→ Exercise prompt: Reproduce the opening lines of the records exactly, up to and including the line in which "This screenshot has width=800, height=579." occurs.

→ Records supplied:

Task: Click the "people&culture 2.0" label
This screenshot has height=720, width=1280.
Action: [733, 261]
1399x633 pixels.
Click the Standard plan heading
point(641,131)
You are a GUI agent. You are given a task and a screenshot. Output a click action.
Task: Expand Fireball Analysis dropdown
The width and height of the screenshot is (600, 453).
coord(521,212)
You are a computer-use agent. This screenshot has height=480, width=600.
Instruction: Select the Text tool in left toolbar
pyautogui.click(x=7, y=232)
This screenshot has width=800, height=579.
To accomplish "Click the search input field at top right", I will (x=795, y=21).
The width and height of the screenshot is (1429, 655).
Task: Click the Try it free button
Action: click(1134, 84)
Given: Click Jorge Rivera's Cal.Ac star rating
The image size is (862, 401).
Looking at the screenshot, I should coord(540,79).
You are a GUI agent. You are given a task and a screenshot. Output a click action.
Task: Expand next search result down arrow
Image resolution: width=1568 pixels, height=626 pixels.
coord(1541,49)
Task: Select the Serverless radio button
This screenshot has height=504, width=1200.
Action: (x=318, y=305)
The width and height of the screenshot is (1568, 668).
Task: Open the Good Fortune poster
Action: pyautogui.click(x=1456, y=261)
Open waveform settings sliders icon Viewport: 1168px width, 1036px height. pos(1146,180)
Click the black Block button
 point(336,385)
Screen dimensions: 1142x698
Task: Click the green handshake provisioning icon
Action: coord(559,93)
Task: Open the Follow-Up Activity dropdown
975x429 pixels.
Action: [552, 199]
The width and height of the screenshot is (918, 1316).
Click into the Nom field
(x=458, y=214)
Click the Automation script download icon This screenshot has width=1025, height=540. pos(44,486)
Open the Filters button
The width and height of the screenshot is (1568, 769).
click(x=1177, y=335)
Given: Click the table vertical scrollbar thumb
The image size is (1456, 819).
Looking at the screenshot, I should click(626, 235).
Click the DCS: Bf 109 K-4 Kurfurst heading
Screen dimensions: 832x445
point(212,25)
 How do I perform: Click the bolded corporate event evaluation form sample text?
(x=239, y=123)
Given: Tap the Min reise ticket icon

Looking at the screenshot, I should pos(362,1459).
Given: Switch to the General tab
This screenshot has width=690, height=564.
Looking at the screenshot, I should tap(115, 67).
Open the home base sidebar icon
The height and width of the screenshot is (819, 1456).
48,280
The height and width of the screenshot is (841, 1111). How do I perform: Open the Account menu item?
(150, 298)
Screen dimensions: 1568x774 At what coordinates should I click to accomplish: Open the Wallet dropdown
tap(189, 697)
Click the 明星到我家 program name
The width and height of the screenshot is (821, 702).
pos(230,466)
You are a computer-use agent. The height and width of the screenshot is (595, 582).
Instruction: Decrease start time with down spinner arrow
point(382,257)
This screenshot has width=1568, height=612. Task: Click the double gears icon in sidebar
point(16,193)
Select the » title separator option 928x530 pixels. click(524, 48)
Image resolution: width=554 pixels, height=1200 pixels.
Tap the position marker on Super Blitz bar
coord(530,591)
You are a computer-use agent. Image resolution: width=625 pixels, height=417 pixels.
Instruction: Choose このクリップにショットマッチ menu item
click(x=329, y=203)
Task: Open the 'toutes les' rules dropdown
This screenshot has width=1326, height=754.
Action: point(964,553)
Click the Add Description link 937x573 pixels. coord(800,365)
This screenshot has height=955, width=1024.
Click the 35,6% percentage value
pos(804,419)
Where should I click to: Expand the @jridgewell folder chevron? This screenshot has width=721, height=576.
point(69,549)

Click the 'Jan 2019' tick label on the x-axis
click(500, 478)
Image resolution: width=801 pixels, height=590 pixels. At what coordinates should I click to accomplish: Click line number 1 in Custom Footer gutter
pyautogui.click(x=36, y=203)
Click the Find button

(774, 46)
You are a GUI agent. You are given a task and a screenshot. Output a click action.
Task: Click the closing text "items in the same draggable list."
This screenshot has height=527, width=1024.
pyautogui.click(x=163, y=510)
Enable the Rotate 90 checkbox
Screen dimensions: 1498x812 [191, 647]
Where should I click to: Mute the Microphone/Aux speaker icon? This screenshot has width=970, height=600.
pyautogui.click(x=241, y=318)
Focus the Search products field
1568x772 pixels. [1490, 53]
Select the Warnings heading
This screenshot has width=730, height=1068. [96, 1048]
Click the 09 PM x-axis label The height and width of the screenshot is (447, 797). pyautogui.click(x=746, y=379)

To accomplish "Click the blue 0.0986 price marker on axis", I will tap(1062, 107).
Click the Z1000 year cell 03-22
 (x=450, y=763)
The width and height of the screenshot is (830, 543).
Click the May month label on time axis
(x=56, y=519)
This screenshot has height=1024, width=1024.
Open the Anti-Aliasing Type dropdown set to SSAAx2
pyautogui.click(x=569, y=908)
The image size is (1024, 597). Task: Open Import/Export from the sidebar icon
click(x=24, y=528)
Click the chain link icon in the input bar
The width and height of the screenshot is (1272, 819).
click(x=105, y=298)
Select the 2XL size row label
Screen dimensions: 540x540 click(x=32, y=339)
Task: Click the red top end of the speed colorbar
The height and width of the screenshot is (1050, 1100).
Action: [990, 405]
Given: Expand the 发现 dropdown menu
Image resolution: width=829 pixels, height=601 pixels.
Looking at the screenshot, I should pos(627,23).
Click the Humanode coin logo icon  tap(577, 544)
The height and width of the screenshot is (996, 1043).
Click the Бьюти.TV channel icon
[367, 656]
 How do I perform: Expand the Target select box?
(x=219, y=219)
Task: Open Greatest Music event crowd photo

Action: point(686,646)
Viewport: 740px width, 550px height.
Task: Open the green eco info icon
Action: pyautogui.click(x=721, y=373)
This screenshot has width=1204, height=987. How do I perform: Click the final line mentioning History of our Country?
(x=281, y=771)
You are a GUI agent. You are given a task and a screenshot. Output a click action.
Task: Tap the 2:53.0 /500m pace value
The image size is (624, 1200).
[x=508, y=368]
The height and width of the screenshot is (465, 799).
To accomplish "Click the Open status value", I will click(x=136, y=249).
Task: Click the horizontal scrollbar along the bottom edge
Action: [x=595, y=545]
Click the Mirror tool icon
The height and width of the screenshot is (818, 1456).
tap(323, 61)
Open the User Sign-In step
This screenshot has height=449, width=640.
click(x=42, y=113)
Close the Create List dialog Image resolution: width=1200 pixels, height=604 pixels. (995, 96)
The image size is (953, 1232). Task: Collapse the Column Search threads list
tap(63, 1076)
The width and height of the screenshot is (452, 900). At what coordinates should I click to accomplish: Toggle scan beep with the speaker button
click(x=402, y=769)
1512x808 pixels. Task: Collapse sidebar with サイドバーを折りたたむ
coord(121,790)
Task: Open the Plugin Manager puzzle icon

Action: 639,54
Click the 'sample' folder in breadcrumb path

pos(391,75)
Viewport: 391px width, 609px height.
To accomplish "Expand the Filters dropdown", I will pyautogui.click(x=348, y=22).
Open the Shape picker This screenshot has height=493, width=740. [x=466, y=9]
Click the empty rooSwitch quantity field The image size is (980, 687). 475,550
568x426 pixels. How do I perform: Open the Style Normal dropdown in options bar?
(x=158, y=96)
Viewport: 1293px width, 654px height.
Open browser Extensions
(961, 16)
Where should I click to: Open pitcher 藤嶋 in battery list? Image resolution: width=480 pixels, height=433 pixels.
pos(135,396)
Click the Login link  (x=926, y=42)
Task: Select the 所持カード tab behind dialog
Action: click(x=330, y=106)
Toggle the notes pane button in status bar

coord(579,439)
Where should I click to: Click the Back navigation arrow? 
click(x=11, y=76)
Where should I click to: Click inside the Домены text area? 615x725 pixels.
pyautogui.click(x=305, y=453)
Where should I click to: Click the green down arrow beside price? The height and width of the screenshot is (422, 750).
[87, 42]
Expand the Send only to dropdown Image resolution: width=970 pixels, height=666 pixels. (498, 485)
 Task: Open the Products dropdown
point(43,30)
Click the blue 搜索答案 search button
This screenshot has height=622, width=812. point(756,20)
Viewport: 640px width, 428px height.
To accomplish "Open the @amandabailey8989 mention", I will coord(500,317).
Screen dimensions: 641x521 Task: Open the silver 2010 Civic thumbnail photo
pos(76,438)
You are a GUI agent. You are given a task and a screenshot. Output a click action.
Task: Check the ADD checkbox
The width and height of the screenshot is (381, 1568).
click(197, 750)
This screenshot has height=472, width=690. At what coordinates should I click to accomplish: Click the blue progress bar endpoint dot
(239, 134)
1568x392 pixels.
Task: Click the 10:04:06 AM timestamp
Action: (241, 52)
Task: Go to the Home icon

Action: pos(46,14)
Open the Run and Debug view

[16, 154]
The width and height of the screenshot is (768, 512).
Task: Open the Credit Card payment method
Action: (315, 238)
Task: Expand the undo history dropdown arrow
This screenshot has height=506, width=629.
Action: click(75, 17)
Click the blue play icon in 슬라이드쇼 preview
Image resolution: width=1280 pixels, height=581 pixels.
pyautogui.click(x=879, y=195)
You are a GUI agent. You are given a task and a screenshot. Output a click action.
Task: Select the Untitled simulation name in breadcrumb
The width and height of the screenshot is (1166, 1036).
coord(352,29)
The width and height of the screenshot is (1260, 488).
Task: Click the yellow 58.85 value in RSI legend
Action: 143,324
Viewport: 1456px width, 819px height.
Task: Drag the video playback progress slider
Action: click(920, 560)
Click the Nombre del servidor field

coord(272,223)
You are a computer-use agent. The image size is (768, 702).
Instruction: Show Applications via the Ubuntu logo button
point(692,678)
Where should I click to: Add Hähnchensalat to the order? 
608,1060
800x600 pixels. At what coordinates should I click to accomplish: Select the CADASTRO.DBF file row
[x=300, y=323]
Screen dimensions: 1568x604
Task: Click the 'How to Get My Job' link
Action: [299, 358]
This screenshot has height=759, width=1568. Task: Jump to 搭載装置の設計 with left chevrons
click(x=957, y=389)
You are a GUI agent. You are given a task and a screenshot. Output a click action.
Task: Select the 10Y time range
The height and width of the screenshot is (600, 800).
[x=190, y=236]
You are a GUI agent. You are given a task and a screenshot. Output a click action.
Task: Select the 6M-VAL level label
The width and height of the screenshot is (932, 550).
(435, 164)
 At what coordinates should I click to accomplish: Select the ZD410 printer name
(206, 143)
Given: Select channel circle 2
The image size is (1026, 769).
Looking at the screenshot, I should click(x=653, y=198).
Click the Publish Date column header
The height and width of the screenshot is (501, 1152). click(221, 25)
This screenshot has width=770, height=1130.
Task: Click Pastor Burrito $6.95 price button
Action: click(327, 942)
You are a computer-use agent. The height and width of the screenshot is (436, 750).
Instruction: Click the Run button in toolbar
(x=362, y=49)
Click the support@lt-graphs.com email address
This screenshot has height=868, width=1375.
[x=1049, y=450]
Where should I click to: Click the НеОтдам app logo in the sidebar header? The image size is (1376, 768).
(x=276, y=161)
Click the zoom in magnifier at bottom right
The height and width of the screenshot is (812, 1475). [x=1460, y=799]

→ Task answer:
Task: Click the "people&culture 2.0" label
This screenshot has height=720, width=1280.
Action: [733, 261]
1399x633 pixels.
Click the Standard plan heading
point(641,131)
You are a GUI agent. You are given a task and a screenshot. Output a click action.
Task: Expand Fireball Analysis dropdown
The width and height of the screenshot is (600, 453).
coord(521,212)
You are a computer-use agent. This screenshot has height=480, width=600.
Instruction: Select the Text tool in left toolbar
pyautogui.click(x=7, y=232)
This screenshot has width=800, height=579.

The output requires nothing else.